#### Recorded information:
Start of Block
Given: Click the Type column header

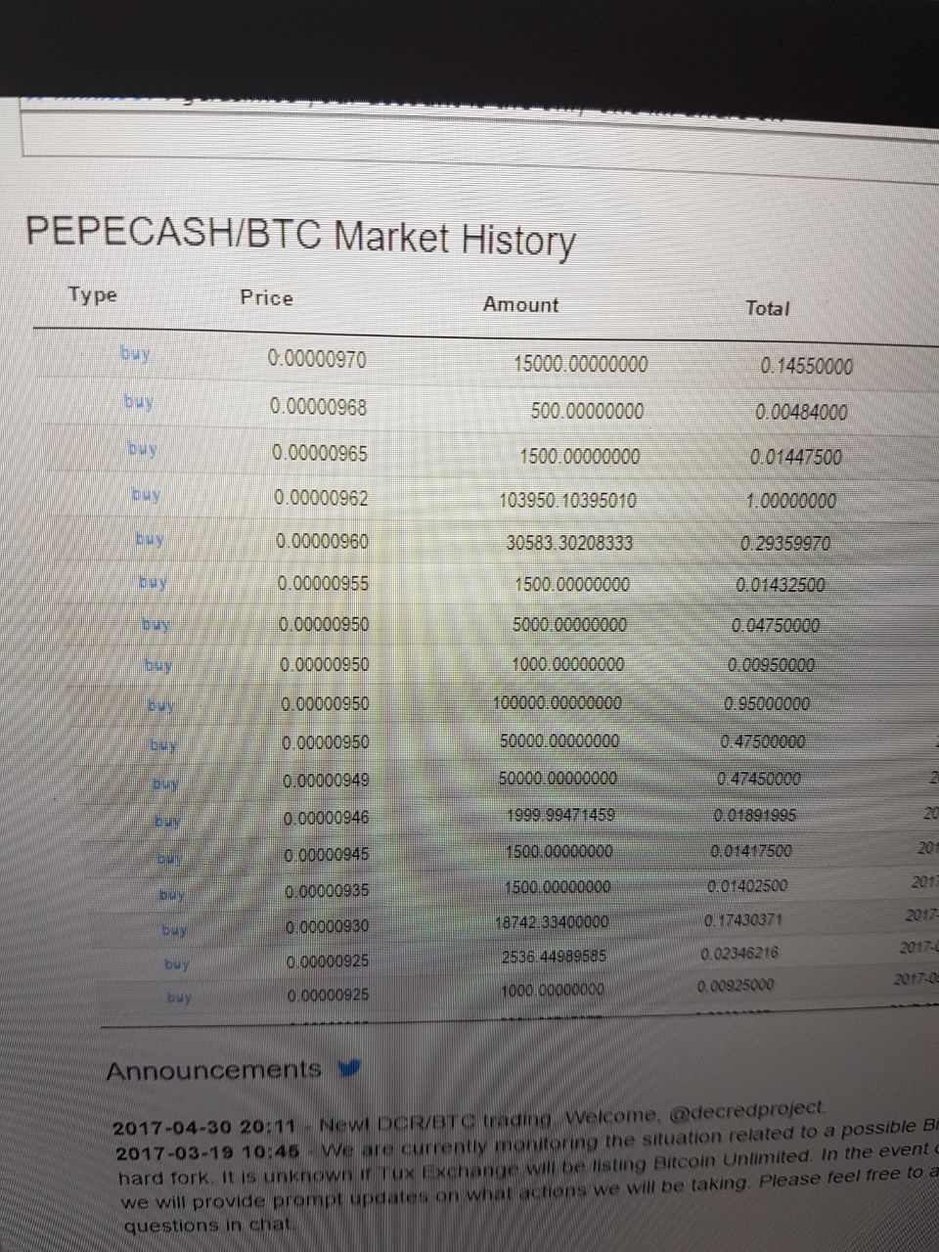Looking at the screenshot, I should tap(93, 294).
End of Block
Start of Block
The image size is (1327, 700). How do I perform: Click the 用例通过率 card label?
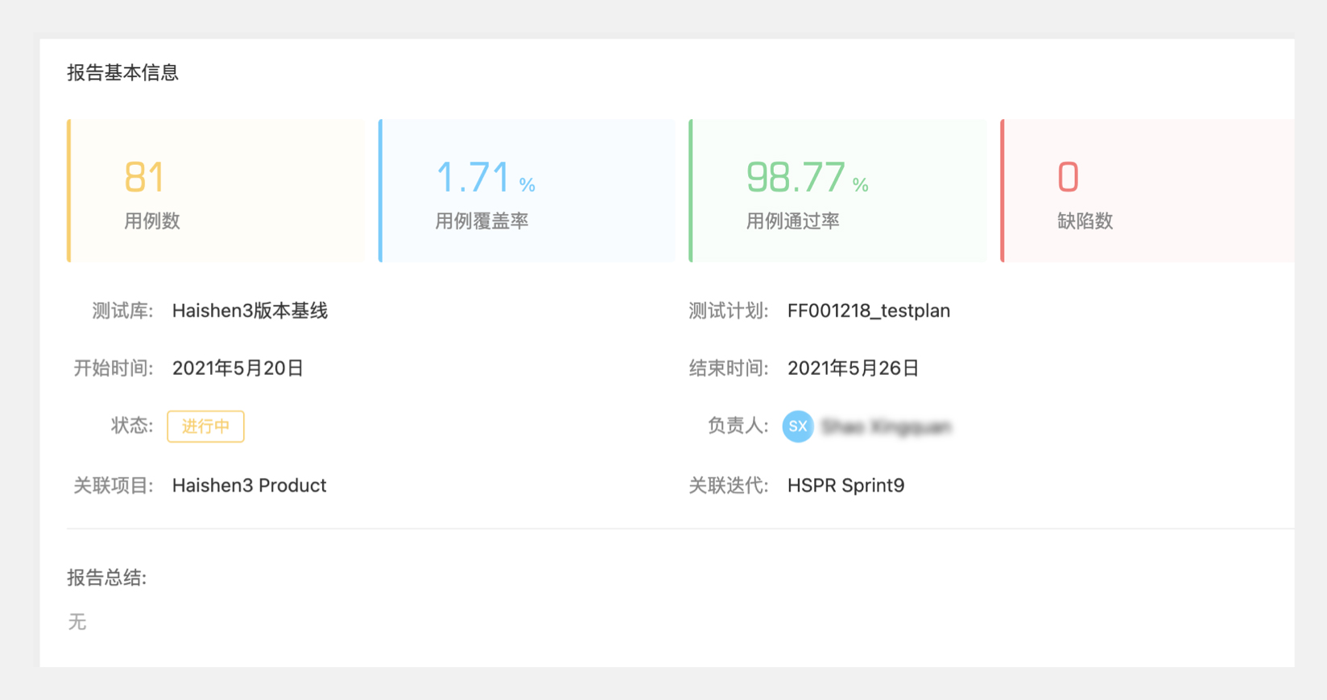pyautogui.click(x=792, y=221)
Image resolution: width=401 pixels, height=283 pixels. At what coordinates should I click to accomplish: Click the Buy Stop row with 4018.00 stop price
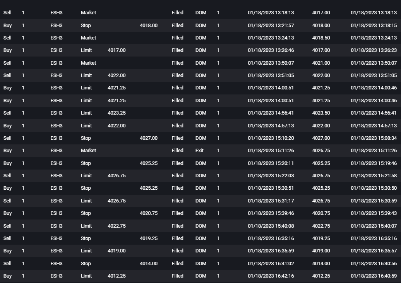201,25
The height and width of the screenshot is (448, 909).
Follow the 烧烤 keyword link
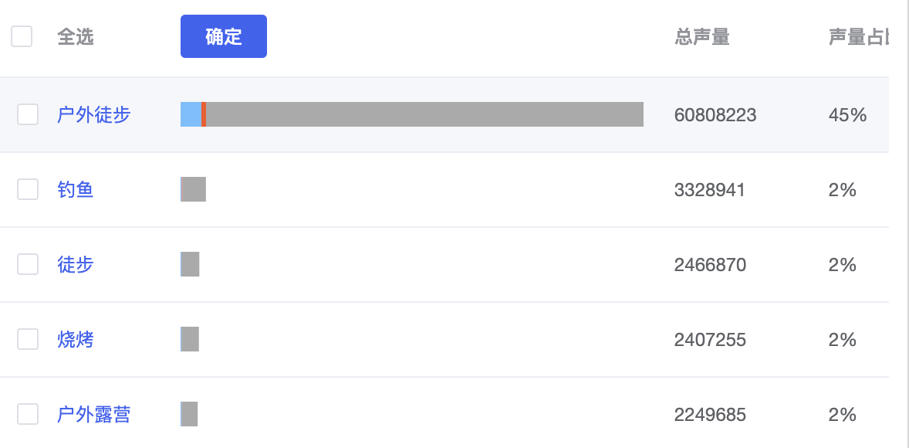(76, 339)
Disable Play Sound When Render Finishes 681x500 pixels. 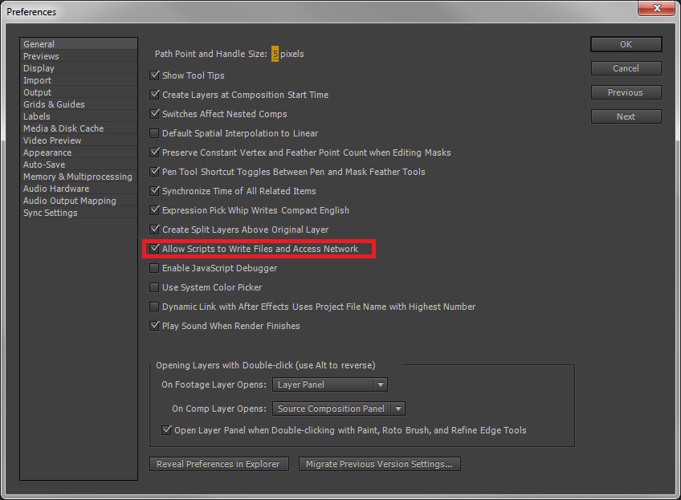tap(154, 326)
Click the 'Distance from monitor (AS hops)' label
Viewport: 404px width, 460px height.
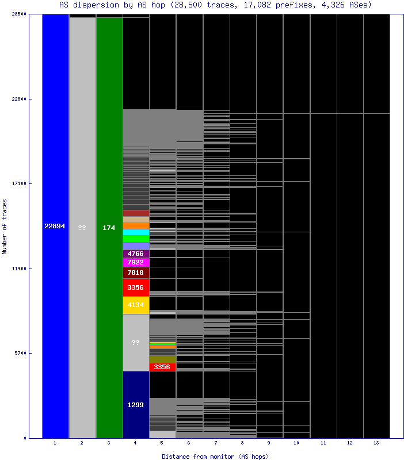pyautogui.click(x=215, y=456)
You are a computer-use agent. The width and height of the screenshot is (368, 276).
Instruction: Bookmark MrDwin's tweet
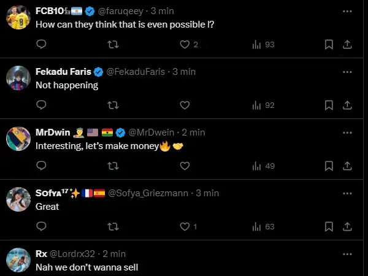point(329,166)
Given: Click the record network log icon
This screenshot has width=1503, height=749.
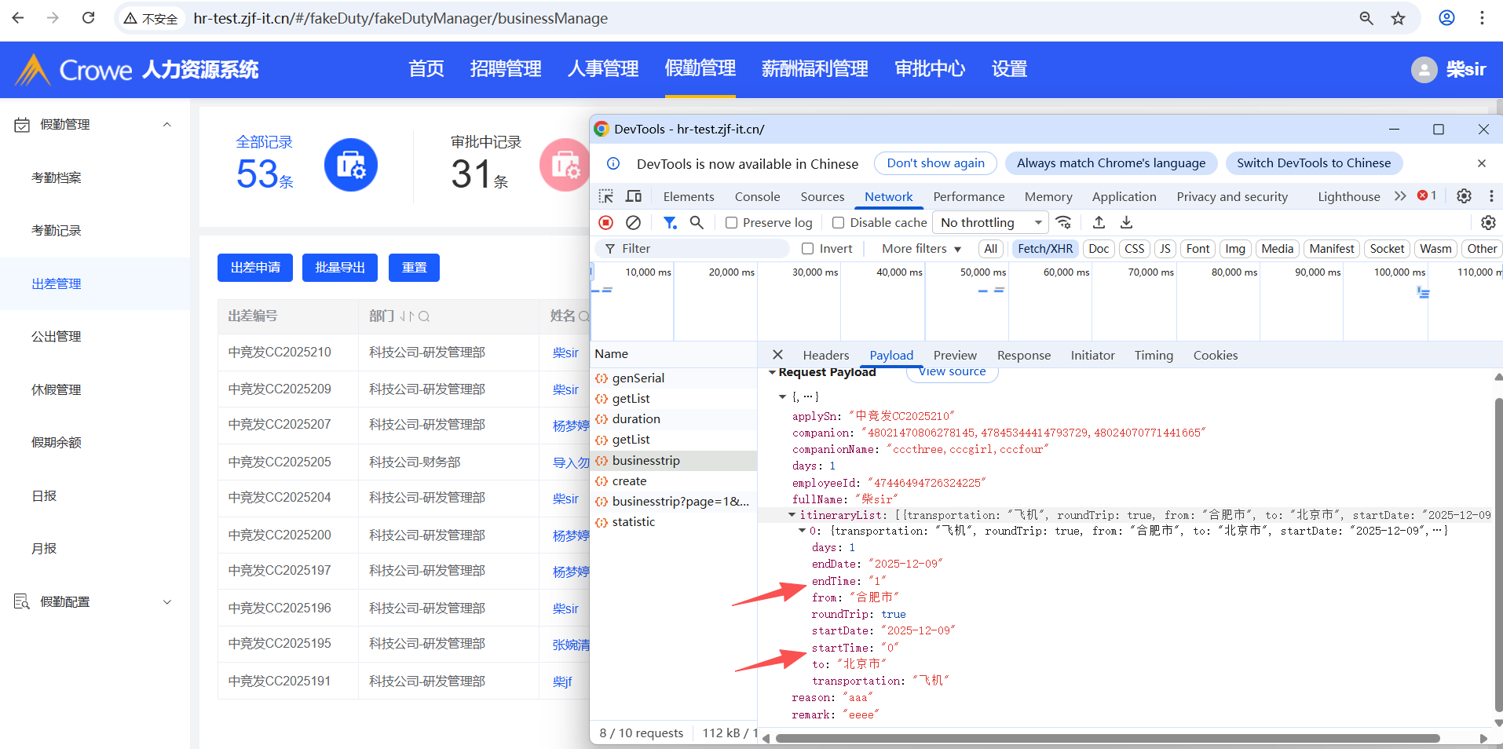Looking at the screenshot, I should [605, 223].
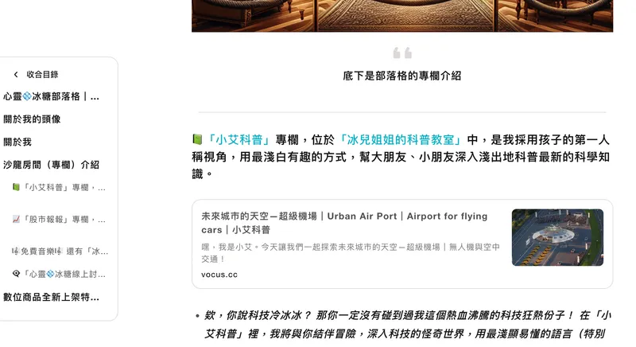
End of Block
#### Aim of the exercise:
Please return the material above only from the line that holds "Click the 'Distance" through the line that holds "Given: Click the record network log icon", exactly as it stands, ends included and pictures omitted.

#### Solution to this exercise:
Click the 'Distance from monitor (AS hops)' label
Viewport: 404px width, 460px height.
pyautogui.click(x=215, y=456)
You are a computer-use agent. The width and height of the screenshot is (368, 276).
Instruction: Bookmark MrDwin's tweet
point(329,166)
Given: Click the record network log icon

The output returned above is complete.